══ SOURCE EXCERPT

Saturday, March 31, 2007

OREL update

A brief work-related note:

The Hans Rausing Endangered Languages Project has (well, I have) just updated OREL: Online Resources for Endangered Languages. This bilingual library of annotated and categorised links now includes a total of more than 300 resources in English and Arabic, covering language endangerment and revitalisation, technology and techniques, ethical issues, and funding sources.

To access OREL in English, go to; to access it in Arabic, go to

Thursday, March 29, 2007

Tamazight (Berber) proverbs of Tipasa

The second part of the book I discussed in my previous post is more immediately relevant to linguists: it is a collection of more than 150 Tamazight proverbs from the Tipasa area (specifically the village of Bou-Smail). These are transcribed in Arabic characters and provided with an Arabic translation, along with an interpretation of the proverb's meaning and usage and translations of the meanings of (some) individual words.

The proverbs selected are often slightly mystifying, as so many proverbs are; but a lot of their themes will have a familiar air to any Algerian, even where the form is unique to the region. Accurately reflecting the mood of the first half of his book, he opens with the splendidly chauvinistic:

  يَازِيطْ نَتْسمُورثْ إينُو وَلاَ أسْكورْثْ أَمِدَنْ (Yaziṭ ntsmurṯ inu ula asekkurṯ n medden)
  Better a chicken from my land than a partridge from someone else's.

════
══ GIVEN INFORMATION

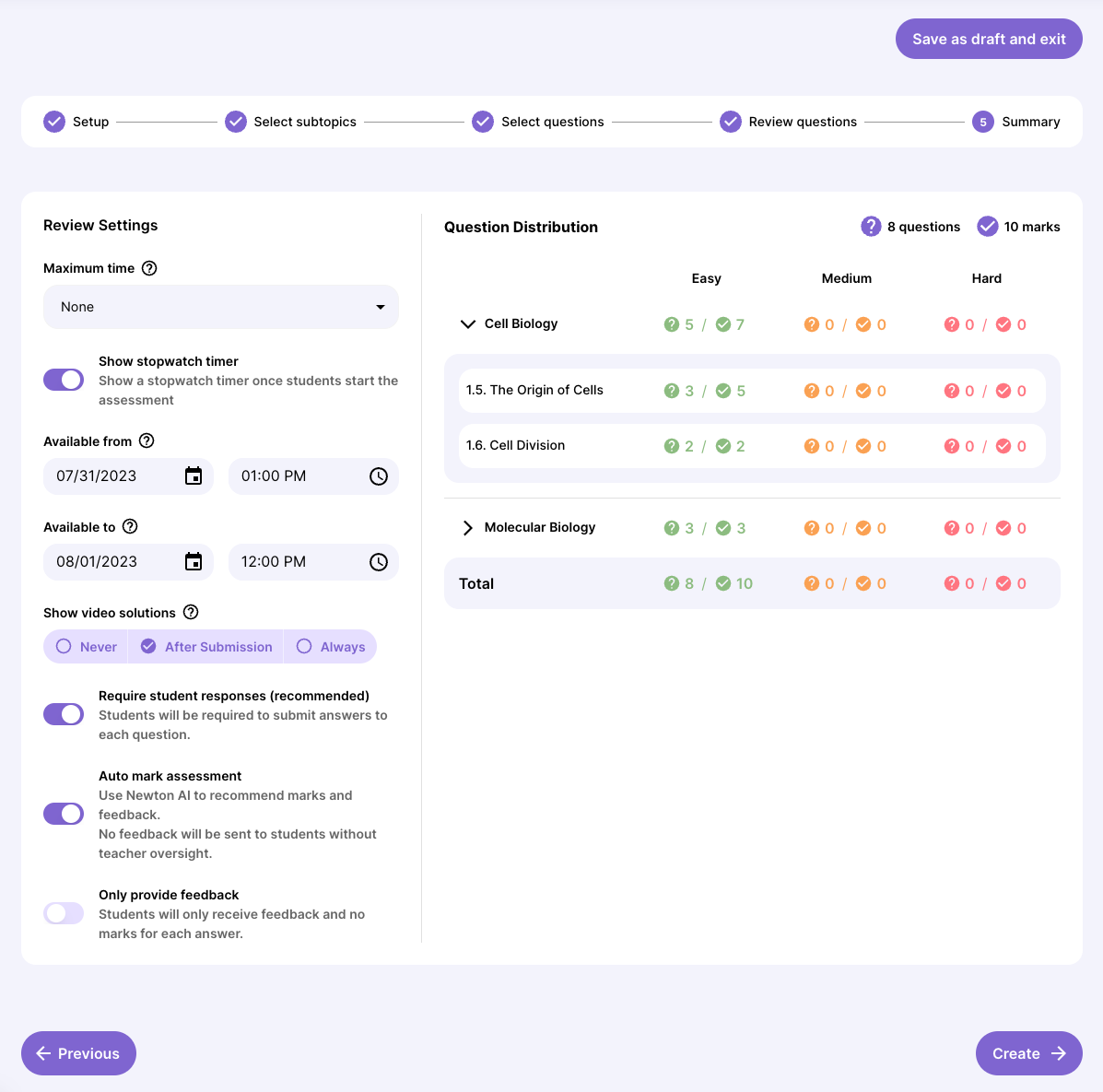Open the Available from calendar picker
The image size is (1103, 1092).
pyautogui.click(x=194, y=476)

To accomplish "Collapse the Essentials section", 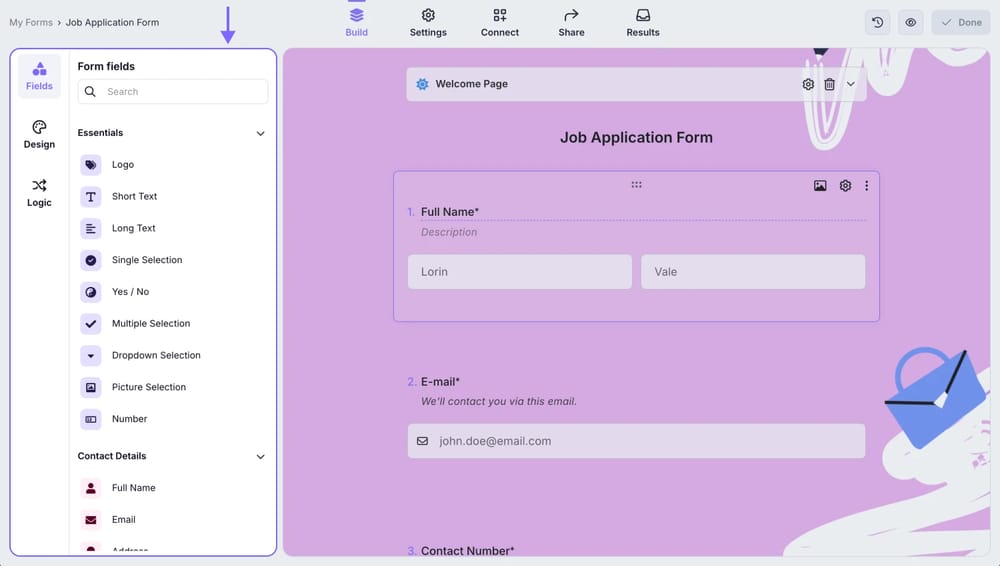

════

## TO BE DONE
1. Answer these questions about the blog excerpt:
(a) How many resources does OREL now include?
(b) Which village in the Tipasa area are the proverbs from?
(c) In what characters are the proverbs transcribed?
2. Can you print the part of the blog excerpt starting with "The proverbs selected" and going on through "from someone else's."?

## SOLUTIONS TO THE EXERCISE
1.
(a) More than 300
(b) Bou-Smail
(c) Arabic characters

2.
The proverbs selected are often slightly mystifying, as so many proverbs are; but a lot of their themes will have a familiar air to any Algerian, even where the form is unique to the region. Accurately reflecting the mood of the first half of his book, he opens with the splendidly chauvinistic:

  يَازِيطْ نَتْسمُورثْ إينُو وَلاَ أسْكورْثْ أَمِدَنْ (Yaziṭ ntsmurṯ inu ula asekkurṯ n medden)
  Better a chicken from my land than a partridge from someone else's.